PARTITION BY inside OVER() is like GROUP BY for window functions. It divides the result set into groups (partitions), and the window function runs separately on each partition. Without PARTITION BY, the window covers all rows. With PARTITION BY, each partition gets its own independent calculation.
Imagine a building with multiple floors. Each floor is a partition. If you calculate ROW_NUMBER without PARTITION BY, you number everyone in the entire building from 1 to N. With PARTITION BY floor, you restart numbering on each floor — 1, 2, 3 on floor 1... then 1, 2, 3 on floor 2... independent counts.

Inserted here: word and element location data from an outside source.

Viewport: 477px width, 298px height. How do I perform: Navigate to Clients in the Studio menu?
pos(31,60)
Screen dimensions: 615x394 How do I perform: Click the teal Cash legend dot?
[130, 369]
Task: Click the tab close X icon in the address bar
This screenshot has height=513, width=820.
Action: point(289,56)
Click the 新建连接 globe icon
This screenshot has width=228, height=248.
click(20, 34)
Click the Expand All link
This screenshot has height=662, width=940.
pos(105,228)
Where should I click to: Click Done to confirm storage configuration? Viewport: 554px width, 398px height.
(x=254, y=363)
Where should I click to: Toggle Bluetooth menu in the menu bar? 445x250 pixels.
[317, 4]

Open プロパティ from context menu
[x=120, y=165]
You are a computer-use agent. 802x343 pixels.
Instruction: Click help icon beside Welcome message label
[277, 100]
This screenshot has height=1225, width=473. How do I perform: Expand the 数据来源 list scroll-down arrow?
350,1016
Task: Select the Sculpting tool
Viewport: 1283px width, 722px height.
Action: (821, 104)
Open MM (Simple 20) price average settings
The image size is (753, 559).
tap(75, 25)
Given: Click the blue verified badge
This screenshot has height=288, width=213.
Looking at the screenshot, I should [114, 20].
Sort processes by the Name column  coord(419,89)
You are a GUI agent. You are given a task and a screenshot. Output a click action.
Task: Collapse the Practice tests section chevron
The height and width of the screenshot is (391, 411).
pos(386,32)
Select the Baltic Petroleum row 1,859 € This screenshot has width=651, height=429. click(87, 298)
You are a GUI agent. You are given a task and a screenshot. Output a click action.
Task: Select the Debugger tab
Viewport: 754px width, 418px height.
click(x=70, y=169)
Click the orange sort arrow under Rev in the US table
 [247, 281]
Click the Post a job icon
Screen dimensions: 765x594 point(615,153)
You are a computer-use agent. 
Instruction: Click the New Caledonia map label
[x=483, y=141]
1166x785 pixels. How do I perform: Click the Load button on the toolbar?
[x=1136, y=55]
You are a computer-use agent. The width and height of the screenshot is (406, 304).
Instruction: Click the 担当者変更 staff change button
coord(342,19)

-- Running total per customer (not across all customers)
SELECT
customer_id,
order_id,
order_date,
total_amount,
SUM(total_amount) OVER(
PARTITION BY customer_id
ORDER BY order_date
) AS customer_running_total
FROM orders
ORDER BY customer_id, order_date;
-- Result:
-- customer_id | order_id | order_date | total_amount | customer_running_total
-- 101 | 1 | 2024-01-01 | 500 | 500
-- 101 | 5 | 2024-01-15 | 300 | 800 <-- resets per customer
-- 101 | 9 | 2024-02-01 | 700 | 1500
-- 102 | 2 | 2024-01-03 | 400 | 400 <-- restarts here
-- 102 | 7 | 2024-01-20 | 600 | 1000-- Rank orders by amount within each customer
SELECT
customer_id,
order_id,
total_amount,
RANK() OVER(
PARTITION BY customer_id
ORDER BY total_amount DESC
) AS amount_rank_per_customer
FROM orders;
-- Each customer's order compared to their own average
SELECT
customer_id,
order_id,
total_amount,
ROUND(AVG(total_amount) OVER(PARTITION BY customer_id), 2) AS customer_avg,
total_amount - ROUND(AVG(total_amount) OVER(PARTITION BY customer_id), 2) AS diff_from_avg
FROM orders
ORDER BY customer_id, order_id;-- Each product's % contribution to its category's revenue
SELECT
p.category,
p.product_name,
SUM(oi.quantity * oi.unit_price) AS product_revenue,
SUM(SUM(oi.quantity * oi.unit_price)) OVER(
PARTITION BY p.category
) AS category_total,
ROUND(
SUM(oi.quantity * oi.unit_price) * 100.0 /
SUM(SUM(oi.quantity * oi.unit_price)) OVER(PARTITION BY p.category),
2
) AS pct_of_category
FROM order_items oi
INNER JOIN products p ON oi.product_id = p.product_id
GROUP BY p.category, p.product_name
ORDER BY p.category, pct_of_category DESC;PARTITION BY can take multiple columns. PARTITION BY category, status creates a separate partition for each combination of category and status. This is like GROUP BY with multiple columns — just for windows instead of collapsing.
Q: What is the difference between GROUP BY and PARTITION BY?
A: GROUP BY collapses rows into one row per group and is used with aggregate functions. PARTITION BY divides rows into groups for window functions but keeps all rows in the output. GROUP BY reduces the row count. PARTITION BY does not. If you GROUP BY customer_id with 5 customers, you get 5 rows. If you PARTITION BY customer_id, you still get all the original rows — but the window function calculates separately for each customer.
Key Point: PARTITION BY is GROUP BY for window functions. It creates independent partitions — the window function resets and recalculates for each partition. Rows are never collapsed.